** TASK 1 **
Please copy the entries word for word, starting with the line that contains "At what (x,y)" and continuing through the line that contains "In order to click", both included. Omit the pictures from your copy.

** SELECTED EXCERPT **

# Transcend Failing to Replace MicroSD Cards in Warranty



## radhesh_p (Oct 1, 2013)

Hi Team,

I have been following up with Trancend and its Service RMA (Accell Frontline) since Feb 2013 to replace my non functional MicroSD cards. Had to go all the way to Pune finding out the address of its RMA (Accell Frontline) At the time i surrendered the defective MicroSD cards the representative at the service center who innitiated my tickets told me that it will take 2 to 3 months for the replacement. This was a complete shock to me, but i was left with no other choice than to wait for the said time for the replacement.

Call ID for 32GB MicroSD card: TSCPUN130000408DW
Call ID for 8GB MicroSD card: TSCPUN130000943DW

Since last 7 months there has been so many reminder mails sent to Transcend. When i finally told them i will be going to the consumer court then one Ms. Angela Wang (angela_wang@transcend-info.com) replied on 22Aug2013 that they have a shipment approaching and will close my cases ASAP and appologised for the delay.

Since then i have had numerous interactions with Accell Frontline representative, Mr. Thiyagarajan(s.thiyagarajan@accelfrontline.in) As per his communication between me i was told that Accell Frontline is still waiting for the shipment from Transcend. 

So i again was tracking my issue with Transcend. On 23Sep2013 i received a mail from Mr. Shankar Patel (info@ananditinfotech.in) asking me my address for the delivery. It seems from the mail chain that Ms. Angela from Transcend had asked Mr. Shankar from AnandITInfotech to handle my cases.

Since then im waiting and there has been no responce henceforth nor have i received any update. The status of my cases are still the same. I am yet  to receive the replacement.

Transcend is a total ripoff when it comes to service. 
Other companies simply replace the defective ones at the retail stores


----------

** LISTED RECORDS **

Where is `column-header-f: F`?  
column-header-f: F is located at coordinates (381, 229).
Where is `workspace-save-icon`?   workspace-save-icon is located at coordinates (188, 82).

--

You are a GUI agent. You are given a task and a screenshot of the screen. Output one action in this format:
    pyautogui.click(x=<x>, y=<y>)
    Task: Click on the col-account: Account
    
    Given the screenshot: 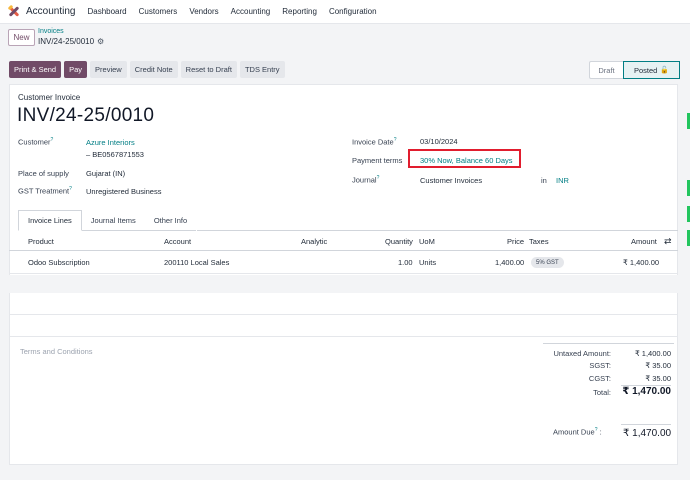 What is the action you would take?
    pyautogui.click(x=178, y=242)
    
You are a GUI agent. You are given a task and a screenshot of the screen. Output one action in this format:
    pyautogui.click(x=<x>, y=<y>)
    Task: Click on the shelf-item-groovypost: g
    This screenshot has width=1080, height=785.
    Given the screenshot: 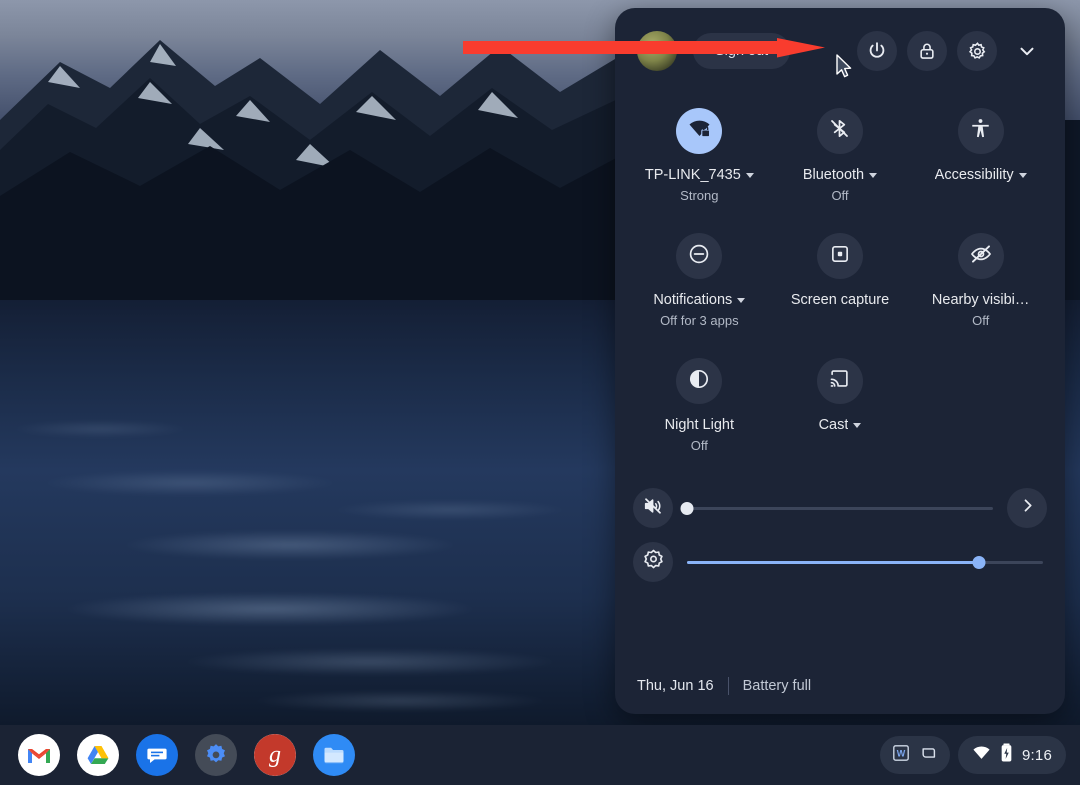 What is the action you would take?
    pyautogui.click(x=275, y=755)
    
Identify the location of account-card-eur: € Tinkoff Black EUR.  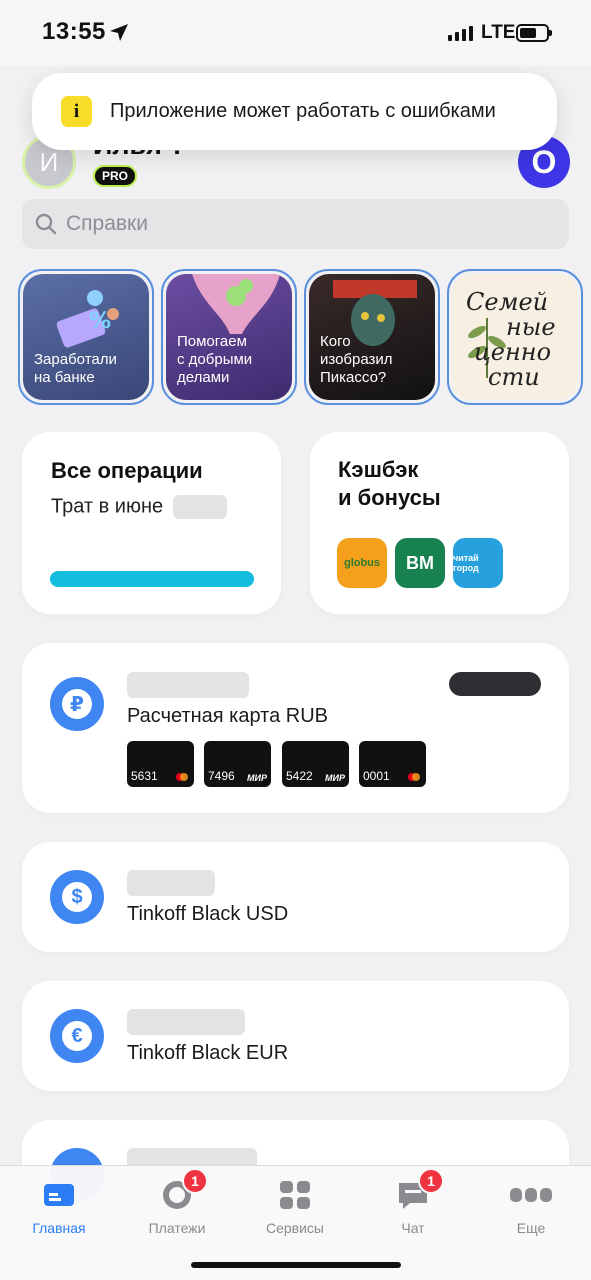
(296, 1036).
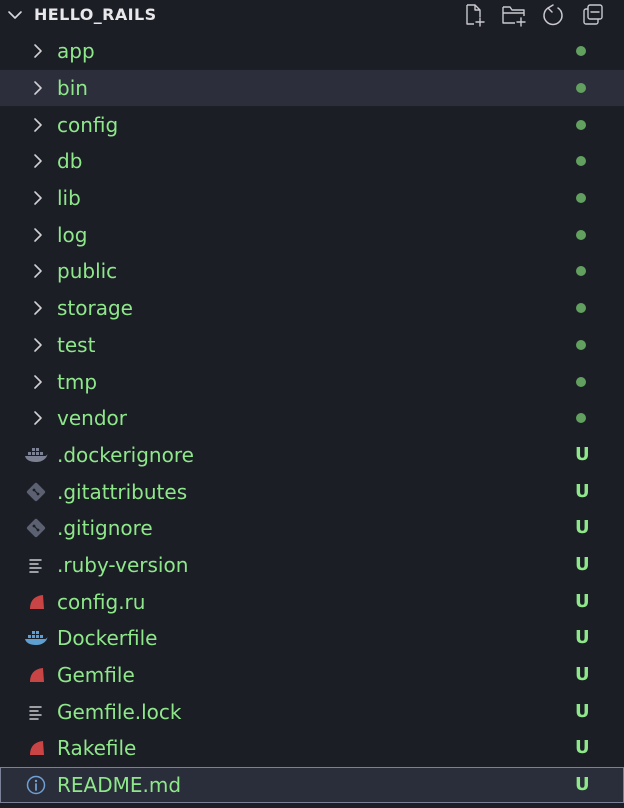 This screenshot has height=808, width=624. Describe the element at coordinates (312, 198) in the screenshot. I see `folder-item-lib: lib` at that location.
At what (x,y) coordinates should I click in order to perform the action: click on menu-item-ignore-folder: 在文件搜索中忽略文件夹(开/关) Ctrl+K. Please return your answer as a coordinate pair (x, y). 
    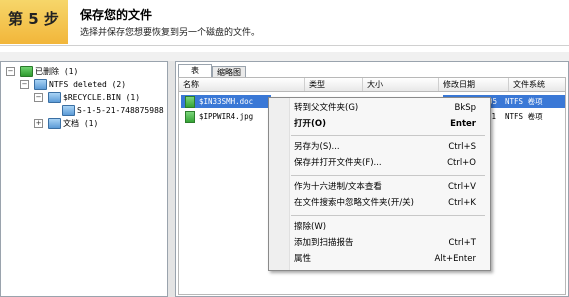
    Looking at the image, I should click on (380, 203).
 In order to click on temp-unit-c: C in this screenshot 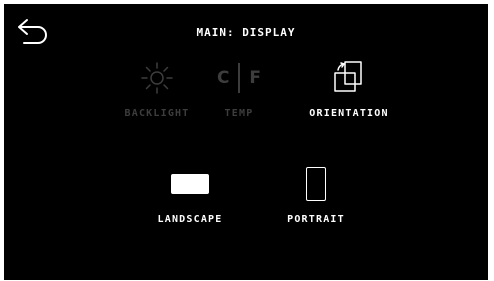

** TASK 2 **
Answer these from the thread about Transcend warranty replacements, labeling each answer to match:
(a) What Call ID was given for the 8GB MicroSD card?
(b) On what date did Ms. Angela Wang reply?
(c) Who wrote on 23Sep2013 asking for the delivery address?

** ANSWER SECTION 1 **
At what (x,y) coordinates should I click in order to perform the action: click on menu-item-ignore-folder: 在文件搜索中忽略文件夹(开/关) Ctrl+K. Please return your answer as a coordinate pair (x, y). 
    Looking at the image, I should click on (380, 203).
 In order to click on temp-unit-c: C in this screenshot 

** ANSWER SECTION 2 **
(a) TSCPUN130000943DW
(b) 22Aug2013
(c) Mr. Shankar Patel